I suppose the two reasons you might consider consulting with a parent before buying a gift for their child is (i) to check it is okay to even buy their child a gift, and (ii) if it is okay, what kind of gift they might like.

Regarding the first point - I don't believe there is anything unusual about buying a gift for the children of your friends or relatives. It might be considered a little bit unusual if an adult bought a gift for a child of someone whom they do not know well. Perhaps a benchmark for that might be to ask yourself if you would buy their parent a present or not. If the parent isn't on your gift list, it might be a bit odd to put their children on it. This certainly isn't a rule, and there would be many situations where it would not even raise an eyebrow. For example, a work colleague of mine once made a small gift for my daughter, whom she has never met. I talk about my daughter a lot at work, my colleagues know her likes, and this particular colleague does crafts as a hobby so it did not seem in any way unusual that she did this gesture.

If you ask the parent what kind of gift to give their child, you face a couple of potential issues. They may out of politeness tell you that there is no need to buy their child anything. You may also run into the awkward situation that the parent has a number of things they would like to buy for their child themselves, and you may be taking that away from them. On the other hand, if you don't ask what they want and you just go ahead and buy the latest cool thing that every kid wants then (a) they might already have it, and (b) you may again be stepping into the parent's territory.

On the matter of whether or not you should buy a gift, my advice would be to not ask the parent but rather ascertain yourself whether or not it is appropriate.

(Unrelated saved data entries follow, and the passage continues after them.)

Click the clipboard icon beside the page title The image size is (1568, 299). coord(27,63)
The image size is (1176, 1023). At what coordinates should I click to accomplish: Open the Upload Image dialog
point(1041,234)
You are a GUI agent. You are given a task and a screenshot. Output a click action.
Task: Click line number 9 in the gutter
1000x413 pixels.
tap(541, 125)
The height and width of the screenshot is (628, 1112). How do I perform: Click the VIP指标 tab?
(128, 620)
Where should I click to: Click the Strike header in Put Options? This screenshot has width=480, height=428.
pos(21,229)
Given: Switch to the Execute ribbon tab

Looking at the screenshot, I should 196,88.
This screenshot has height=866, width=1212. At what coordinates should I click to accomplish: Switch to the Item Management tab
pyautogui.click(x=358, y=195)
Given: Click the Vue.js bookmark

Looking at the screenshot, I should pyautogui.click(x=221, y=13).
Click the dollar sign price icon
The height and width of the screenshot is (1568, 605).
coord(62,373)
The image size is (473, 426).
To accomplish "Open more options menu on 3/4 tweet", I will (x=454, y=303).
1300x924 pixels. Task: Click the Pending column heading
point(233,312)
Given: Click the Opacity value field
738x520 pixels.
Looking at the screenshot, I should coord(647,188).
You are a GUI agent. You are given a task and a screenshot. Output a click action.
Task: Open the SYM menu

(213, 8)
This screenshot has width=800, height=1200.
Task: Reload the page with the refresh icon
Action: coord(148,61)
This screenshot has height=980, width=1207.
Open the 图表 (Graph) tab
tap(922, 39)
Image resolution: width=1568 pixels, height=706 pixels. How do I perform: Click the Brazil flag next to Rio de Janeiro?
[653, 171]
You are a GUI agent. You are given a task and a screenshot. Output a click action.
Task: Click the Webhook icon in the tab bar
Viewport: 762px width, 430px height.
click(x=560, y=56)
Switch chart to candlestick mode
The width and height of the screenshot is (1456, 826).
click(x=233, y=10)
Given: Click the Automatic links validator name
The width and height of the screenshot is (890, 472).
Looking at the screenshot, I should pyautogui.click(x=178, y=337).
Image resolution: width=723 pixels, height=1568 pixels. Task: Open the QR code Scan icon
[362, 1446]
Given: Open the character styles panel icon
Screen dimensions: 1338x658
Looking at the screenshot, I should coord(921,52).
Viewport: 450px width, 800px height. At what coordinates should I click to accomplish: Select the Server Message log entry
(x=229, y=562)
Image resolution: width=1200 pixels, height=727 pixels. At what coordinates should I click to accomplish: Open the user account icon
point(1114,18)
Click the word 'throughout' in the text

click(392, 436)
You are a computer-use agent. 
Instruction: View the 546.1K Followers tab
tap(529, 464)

On the matter of what to buy them - avoid duplicating what they may already have and what their own parents might want to buy them and choose something unique yourself. Many agree that the best kind of gift is something that the person would hopefully either want or find useful, but is not something they would buy for themselves. So think of something you think is cool. Another example from my own life is that my wife's friend always buys a small token gift for my daughter whenever she visits. It is usually something unusual, like a craft project, and because it is unexpected it is always well received.